M. Yakushiji a par ailleurs demandé à la délégation de préciser le nombre de refus d'extradition prononcés au motif du risque de disparition forcée encouru dans le pays de destination. L'expert s'est également enquis de l'aboutissement des demandes d'asile déposées par des personnes soumises à ce même risque. Dans quels cas la Serbie accepte-t-elle des assurances diplomatiques émanant des pays de destination, a-t-il en outre voulu savoir? Les personnes susceptible d'être expulsées ou extradées ont-elles droit à une aide juridictionnelle gratuite et à un interprète, et quelles mesures sont-elles prises pour éviter qu'une personne extradée ne passe par un pays tiers où elle risquerait d'être victime de disparition forcée, a par ailleurs demandé le corapporteur.

Un autre expert a demandé des précisions sur les modalités de la coopération de la Serbie avec d'autres États à des fins de recherche et d'identification de personnes disparues sur son territoire.

Une experte a indiqué que le Comité est saisi de deux rapports parallèles établis par la société civile serbe; ces rapports font état de préoccupations quant à un manque d'engagement du Gouvernement serbe dans la recherche de dépouilles d'Albanais du Kosovo et demandent, notamment, l'ouverture des archives d'État et des archives militaires aux magistrats enquêteurs, a-t-elle fait observer.

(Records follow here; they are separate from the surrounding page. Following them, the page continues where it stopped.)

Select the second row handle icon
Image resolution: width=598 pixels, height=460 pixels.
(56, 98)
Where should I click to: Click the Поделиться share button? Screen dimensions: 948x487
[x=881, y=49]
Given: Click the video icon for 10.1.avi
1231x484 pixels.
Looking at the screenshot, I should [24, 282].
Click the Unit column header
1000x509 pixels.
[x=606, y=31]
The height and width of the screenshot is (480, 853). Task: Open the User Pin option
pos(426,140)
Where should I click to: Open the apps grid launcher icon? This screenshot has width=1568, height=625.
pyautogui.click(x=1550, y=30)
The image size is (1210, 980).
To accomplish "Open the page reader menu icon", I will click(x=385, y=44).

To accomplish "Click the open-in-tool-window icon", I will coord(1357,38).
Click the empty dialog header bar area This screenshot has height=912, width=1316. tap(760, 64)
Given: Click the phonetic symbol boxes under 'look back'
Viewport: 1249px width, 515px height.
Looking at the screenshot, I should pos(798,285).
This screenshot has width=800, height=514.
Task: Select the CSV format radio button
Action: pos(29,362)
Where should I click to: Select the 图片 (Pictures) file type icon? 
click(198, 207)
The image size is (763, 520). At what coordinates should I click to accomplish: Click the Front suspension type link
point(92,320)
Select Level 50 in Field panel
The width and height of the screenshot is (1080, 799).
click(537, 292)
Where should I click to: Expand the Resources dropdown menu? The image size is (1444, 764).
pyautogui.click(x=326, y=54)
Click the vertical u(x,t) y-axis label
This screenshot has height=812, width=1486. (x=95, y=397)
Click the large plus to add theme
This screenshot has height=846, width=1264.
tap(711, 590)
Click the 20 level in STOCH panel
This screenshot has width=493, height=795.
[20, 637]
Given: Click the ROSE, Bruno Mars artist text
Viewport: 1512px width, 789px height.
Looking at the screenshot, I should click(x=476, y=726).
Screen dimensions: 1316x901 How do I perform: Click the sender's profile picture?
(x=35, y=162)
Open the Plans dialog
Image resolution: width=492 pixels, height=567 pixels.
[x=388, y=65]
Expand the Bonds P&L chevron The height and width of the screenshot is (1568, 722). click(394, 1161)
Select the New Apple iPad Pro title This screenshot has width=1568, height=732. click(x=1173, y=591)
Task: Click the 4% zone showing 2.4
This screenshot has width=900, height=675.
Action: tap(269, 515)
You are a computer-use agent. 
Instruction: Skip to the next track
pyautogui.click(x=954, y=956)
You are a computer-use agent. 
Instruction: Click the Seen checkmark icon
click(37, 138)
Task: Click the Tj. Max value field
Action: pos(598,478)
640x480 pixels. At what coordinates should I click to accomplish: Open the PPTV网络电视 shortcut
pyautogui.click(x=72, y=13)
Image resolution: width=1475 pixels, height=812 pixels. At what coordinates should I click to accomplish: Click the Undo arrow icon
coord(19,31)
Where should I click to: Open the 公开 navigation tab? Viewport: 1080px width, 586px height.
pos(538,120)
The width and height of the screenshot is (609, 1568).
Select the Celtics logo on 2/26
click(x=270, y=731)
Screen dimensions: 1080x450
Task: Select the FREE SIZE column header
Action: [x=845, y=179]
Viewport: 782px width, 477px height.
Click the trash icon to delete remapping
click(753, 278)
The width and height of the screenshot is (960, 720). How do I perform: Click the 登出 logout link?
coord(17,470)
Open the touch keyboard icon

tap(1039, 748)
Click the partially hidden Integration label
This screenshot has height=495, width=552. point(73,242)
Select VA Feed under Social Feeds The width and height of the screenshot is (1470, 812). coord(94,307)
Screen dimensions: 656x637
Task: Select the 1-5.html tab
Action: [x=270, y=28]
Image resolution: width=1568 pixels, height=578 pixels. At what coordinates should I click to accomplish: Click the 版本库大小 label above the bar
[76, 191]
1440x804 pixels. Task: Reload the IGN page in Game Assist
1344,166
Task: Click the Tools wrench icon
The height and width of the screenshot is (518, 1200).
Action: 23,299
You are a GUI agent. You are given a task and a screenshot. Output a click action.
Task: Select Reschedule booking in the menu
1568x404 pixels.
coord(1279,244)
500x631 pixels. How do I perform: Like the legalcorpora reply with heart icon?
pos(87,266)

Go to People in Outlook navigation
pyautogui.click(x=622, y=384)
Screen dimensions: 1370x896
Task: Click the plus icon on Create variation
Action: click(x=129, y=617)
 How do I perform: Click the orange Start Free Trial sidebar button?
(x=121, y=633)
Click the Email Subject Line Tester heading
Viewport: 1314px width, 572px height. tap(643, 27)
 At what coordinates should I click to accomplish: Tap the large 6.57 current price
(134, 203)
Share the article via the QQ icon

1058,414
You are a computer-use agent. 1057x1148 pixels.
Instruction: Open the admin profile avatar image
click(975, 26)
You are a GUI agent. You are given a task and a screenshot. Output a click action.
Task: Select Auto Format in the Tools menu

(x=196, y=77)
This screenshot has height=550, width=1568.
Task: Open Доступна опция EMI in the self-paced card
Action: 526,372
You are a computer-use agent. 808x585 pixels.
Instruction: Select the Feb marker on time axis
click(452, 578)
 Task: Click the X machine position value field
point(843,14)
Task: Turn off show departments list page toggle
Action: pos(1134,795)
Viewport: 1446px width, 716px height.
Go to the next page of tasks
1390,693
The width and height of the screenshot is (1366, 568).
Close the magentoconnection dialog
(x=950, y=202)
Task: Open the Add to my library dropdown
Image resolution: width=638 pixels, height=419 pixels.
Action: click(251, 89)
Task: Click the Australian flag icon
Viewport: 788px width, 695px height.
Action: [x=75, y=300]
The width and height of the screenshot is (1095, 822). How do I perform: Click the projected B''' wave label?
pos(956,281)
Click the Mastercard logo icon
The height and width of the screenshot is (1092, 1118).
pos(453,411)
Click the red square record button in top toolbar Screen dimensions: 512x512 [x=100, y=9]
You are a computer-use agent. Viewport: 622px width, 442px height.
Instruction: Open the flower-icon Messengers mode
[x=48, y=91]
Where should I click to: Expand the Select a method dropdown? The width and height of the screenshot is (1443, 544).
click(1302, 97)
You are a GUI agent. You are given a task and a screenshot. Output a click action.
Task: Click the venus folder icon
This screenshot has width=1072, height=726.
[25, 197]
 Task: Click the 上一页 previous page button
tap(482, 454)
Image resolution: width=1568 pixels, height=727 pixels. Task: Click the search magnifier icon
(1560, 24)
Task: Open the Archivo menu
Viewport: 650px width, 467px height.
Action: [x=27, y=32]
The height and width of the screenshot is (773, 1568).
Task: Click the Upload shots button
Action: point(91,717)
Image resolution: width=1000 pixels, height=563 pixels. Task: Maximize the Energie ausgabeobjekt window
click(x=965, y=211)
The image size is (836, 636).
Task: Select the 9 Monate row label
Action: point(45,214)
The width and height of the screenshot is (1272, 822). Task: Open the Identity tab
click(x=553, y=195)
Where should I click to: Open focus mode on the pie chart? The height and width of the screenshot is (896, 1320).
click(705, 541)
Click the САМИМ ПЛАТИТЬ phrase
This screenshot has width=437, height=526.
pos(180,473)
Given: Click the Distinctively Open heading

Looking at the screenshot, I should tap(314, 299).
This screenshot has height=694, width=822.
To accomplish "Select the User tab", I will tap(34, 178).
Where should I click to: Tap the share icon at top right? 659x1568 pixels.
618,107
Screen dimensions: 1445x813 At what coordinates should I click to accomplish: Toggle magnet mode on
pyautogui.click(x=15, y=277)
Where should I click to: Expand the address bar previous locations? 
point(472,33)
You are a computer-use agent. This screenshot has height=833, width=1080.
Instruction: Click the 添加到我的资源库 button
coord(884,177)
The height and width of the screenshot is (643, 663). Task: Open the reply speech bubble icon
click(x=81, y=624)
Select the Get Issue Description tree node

Des précisions ont en outre été demandées sur le rôle du Médiateur dans le contrôle des procédures d'extradition et sur le respect de l'article 17 de la Convention, relatif au contenu des registres officiels des personnes détenues.

Quand doit aboutir le processus d'amendement législatif visant la création d'un registre national d'ADN, a-t-il également été demandé?

Un expert a relevé que la Serbie devrait compléter son acception de la notion de «partie ayant subi des préjudices», eu égard au fait que la Convention pose clairement le principe que toute personne lésée par la disparition forcée, et pas seulement la famille de la personne disparue, peut obtenir le statut de victime.

Réponses de la délégation

Le système juridique serbe prévoit un contrôle de constitutionnalité préalable à la ratification des instruments internationaux, a indiqué la délégation. La Constitution consacre les droits de l'homme, avec des restrictions possibles en cas d'état d'urgence ou de guerre, a-t-elle rappelé. Le Président du Parlement peut émettre un ordre de détention temporaire en cas de menace contre la sécurité nationale, sans l'aval préalable d'un juge mais avec un recours possible auprès de la Cour constitutionnelle, a-t-elle ajouté.

S'agissant de l'incrimination de la disparition forcée, la délégation a indiqué que les dispositions de la Convention n'ont pas été reprises intégralement dans le Code pénal serbe, lequel n'incrimine pas explicitement la disparition forcée. Toutefois, la qualification de la disparition forcée en tant que crime autonome est envisagée dans le cadre d'une réforme du Code pénal actuellement en discussion et qui devrait aboutir en avril 2016, a précisé la délégation. Actuellement, les cas de disparition forcée sont incriminés au titre de la privation arbitraire de liberté, passible d'une peine d'au moins cinq ans d'emprisonnement, a-t-elle ajouté.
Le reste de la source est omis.